Whether is has any sonicaly deleterous effects or ramifications for tube-life, I'm not sure. But whilst outright heater failures might be rare, there clearly seems from the above example to be *something* changing/wearing out here. Hence I now have some niggly concern (admitedly minor) about using non- soft-start cuircuits in any of my future designs.

Just thought I'd share to provoke any further thoughts.
 
In modern day language.....a flare up heater on pwr-up indicates NOS OR early manuf, i.e Darned good tubes......Some still work after 40 years) in my amps.
In saying this.......Don 't use toroid mains trannies for these tubes without soft start or inrush limit. The earlier generation of mains trannies were much softer on start-up for these tubes. i.e Bmax under 0.9 Tesla.


richj
 
diyAudio Senior Member
Joined 2002
Hi,

The "flash" has no bearing on the quality of the tube.

As long as it's the heater flashing then, no.

The only reason you see this is because the ends of the heater is sticking out of the cathode sleeve and most likely isn't of the "controlled heater"warm up time type. (Usually comes with a A suffix after the reference, e.g. 12BH7A iso 12BH7)

Controlled heater types should carry an extended lifespan compared to their older brethren but other than the fact that the heater wires were coated at the ends to conceal the flaring, this was done mostly to reassure customers that there wasn't anything wrong with their units.

IOW, besides occasional manufacturing flaws, nothing wrong with a flashing heater at start up.

I'm thinking that maybe a thermistor after the rectifier could be a good idea.

When using silicon diodes this is always a good idea; protects tubes and filter caps from high inrush current.
On preamps you can even put them before the rects. if you like.
For heater circuits I wouldn't bother, they're slow to warm up as it is already.

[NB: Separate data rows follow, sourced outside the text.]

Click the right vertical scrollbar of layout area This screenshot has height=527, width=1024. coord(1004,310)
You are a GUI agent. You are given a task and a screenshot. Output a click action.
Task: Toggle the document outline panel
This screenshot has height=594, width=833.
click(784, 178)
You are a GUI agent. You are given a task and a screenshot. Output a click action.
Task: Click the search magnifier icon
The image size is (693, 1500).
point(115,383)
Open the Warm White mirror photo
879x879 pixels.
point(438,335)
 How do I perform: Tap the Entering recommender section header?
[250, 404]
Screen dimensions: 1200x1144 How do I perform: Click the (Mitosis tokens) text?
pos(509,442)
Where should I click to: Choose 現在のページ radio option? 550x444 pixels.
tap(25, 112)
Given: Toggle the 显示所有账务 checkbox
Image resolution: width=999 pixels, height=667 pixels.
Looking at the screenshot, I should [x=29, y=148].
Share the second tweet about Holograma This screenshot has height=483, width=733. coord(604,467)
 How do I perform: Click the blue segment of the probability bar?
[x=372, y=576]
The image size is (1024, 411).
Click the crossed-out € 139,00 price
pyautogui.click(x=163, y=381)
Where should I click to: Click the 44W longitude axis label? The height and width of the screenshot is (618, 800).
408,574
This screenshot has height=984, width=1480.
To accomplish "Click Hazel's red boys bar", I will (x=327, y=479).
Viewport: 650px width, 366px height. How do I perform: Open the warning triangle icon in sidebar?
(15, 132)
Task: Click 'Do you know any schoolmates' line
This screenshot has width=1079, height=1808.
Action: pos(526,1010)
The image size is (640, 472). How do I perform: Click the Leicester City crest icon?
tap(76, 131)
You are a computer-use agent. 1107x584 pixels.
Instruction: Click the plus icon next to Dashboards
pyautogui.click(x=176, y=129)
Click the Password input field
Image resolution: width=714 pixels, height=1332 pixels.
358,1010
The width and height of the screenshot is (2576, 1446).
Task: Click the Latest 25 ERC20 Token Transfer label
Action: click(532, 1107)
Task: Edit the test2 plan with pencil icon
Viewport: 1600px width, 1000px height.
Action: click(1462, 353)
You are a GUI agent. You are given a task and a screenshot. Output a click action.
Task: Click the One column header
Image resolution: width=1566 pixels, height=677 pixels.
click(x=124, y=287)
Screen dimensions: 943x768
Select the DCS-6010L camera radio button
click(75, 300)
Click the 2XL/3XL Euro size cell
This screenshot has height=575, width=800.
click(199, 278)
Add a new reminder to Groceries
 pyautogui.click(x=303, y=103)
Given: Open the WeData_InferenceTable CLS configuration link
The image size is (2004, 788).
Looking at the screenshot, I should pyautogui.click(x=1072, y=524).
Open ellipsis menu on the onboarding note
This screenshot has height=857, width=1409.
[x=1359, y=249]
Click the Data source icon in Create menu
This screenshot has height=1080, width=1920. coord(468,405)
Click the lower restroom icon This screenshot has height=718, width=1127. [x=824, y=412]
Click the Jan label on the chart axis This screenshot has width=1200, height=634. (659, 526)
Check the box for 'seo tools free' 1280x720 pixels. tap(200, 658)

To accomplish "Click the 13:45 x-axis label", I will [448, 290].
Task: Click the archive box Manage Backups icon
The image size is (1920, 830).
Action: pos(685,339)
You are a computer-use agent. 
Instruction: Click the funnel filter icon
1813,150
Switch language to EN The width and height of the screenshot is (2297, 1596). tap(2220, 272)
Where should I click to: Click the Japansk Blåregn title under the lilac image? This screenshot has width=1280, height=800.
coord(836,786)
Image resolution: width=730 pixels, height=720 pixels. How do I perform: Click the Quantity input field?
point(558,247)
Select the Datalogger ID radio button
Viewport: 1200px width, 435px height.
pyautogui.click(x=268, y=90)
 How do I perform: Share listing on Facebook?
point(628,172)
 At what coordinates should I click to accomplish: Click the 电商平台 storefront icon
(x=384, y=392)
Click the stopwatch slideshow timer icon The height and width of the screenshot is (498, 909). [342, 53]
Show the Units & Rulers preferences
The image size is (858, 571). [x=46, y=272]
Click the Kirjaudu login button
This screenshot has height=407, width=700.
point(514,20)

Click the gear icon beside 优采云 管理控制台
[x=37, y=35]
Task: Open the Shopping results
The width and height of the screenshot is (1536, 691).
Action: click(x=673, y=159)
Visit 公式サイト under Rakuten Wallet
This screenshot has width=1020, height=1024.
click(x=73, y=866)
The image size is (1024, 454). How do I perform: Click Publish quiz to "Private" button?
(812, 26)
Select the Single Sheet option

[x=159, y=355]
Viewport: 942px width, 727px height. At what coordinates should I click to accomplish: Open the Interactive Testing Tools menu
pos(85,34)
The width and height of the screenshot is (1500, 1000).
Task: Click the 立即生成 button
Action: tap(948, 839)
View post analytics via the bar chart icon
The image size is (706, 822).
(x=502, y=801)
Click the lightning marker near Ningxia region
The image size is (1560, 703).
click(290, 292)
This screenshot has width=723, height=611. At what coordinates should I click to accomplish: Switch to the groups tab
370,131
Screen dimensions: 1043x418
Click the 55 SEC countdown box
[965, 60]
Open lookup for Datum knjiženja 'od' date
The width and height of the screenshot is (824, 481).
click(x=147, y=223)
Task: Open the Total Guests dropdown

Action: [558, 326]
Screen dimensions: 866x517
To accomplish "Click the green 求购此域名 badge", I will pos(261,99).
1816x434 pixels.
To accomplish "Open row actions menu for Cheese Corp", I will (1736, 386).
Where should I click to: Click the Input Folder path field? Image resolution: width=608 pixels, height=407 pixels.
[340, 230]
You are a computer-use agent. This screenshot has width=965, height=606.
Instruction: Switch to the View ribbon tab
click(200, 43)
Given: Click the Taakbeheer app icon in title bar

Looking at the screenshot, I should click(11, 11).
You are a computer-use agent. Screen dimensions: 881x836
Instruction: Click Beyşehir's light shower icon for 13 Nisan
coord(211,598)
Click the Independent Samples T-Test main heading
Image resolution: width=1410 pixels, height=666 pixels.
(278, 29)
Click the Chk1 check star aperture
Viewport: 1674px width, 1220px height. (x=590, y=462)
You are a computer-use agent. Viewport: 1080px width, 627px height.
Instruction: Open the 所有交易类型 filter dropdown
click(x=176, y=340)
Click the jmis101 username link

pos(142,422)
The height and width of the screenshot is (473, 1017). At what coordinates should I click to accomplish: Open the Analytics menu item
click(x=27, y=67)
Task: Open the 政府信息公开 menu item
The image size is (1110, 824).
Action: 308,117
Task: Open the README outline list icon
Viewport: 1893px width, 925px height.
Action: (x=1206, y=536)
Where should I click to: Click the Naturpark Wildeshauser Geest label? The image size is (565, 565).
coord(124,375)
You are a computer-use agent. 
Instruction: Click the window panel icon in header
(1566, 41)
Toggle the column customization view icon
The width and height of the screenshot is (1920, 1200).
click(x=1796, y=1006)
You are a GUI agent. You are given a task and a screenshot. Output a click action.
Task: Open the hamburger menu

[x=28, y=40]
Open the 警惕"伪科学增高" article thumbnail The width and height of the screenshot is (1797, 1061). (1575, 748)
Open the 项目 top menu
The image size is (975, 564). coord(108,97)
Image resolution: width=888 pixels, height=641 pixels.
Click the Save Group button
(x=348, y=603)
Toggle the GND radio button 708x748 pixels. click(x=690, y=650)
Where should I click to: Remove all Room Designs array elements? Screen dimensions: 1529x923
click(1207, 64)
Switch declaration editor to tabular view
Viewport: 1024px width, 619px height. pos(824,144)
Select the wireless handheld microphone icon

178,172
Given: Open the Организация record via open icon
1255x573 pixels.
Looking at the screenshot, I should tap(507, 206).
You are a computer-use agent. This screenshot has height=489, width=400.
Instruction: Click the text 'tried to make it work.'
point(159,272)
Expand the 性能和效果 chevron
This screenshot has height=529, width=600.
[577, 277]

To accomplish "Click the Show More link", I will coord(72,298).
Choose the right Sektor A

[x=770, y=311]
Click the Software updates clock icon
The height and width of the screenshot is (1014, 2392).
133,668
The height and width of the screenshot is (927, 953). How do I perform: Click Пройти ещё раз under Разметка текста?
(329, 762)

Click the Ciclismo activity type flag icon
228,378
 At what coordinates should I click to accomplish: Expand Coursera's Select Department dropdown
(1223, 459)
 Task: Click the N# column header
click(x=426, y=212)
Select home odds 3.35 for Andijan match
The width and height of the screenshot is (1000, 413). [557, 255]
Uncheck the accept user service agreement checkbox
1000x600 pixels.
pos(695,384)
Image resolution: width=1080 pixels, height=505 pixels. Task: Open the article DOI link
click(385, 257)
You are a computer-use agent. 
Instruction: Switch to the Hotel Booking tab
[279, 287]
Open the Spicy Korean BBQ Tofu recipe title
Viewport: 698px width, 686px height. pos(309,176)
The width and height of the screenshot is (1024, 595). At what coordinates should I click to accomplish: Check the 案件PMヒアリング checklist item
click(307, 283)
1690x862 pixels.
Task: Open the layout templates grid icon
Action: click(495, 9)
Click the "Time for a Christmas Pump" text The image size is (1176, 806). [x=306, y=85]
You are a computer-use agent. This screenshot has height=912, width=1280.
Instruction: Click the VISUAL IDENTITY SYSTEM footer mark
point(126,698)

Anyone tried this and care to report?

I use them whenever I can. Religiously so.

Ciao, ;)
 
Hi there..........Yes ...Frank I forgot about the A suffix after tube desig.......
Re thermistors...I've given up using them for inrush limiting on either B+ or AC simply because my supply is so rough where I am ....that I've lost many devices as the time-constant is too long before a surge reappears...then Zap....it happens so often that I have to design using S.S but If one lives in an electrically clean street environment, thermistors will work well.

Just a perspective where they don't work!

richj
 
fdegrove said:
For heater circuits I wouldn't bother, they're slow to warm up as it is already.
Well as per my concern on the previous page, it seems that something is changing/wearing on the tube heater side of things when being run in a non- soft-start silicon circuit. So hence I'm thinking that thermisting the heater side of things might be still worthy of consideration.


richwalters said:
Re thermistors...I've given up using them for inrush limiting on either B+ or AC simply because my supply is so rough where I am ....that I've lost many devices as the time-constant is too long before a surge reappears...then Zap....it happens so often that I have to design using S.S
:eek: gee Rich, that doesn't sound good at all!

I'm guessing that some kind of spike-protection beforehand hasn't helped you either so far?
 
I should have pointed out that my problems with thermistors arise because alot of later designed tube amps often use the hard low Z cap-input filtering using s.s rects. Quite a few late amp designs did away with the choke..as electrolytics caps got better.
The B+ choke input filtering is far better and softer using indirectly heater rectifiers with better power factor ....Little wonder why all the changes.

The orig GEC KT88-50 watt amp from 1950's uses an CZ6 type thermistor in the 500V B+ to avoid the surge from the 5U4...(a GZ34 would have been better bet but wasn't off the drawing board) .Since this amp works close to class A, I know that many users have scrapped the B+ choke (to save weight) and used a 355V tranny with a bridge feeding alot of uF and keeping the thermistor in the B+......this created more problems that if all was left originally. In this design 680uF on the B+ was required to keep 100Hz ripple within 6V p-p.....

So it stands...the modified circuit blew the thermistor more than the line fuse! So I use a power resistor/ switched out with relay.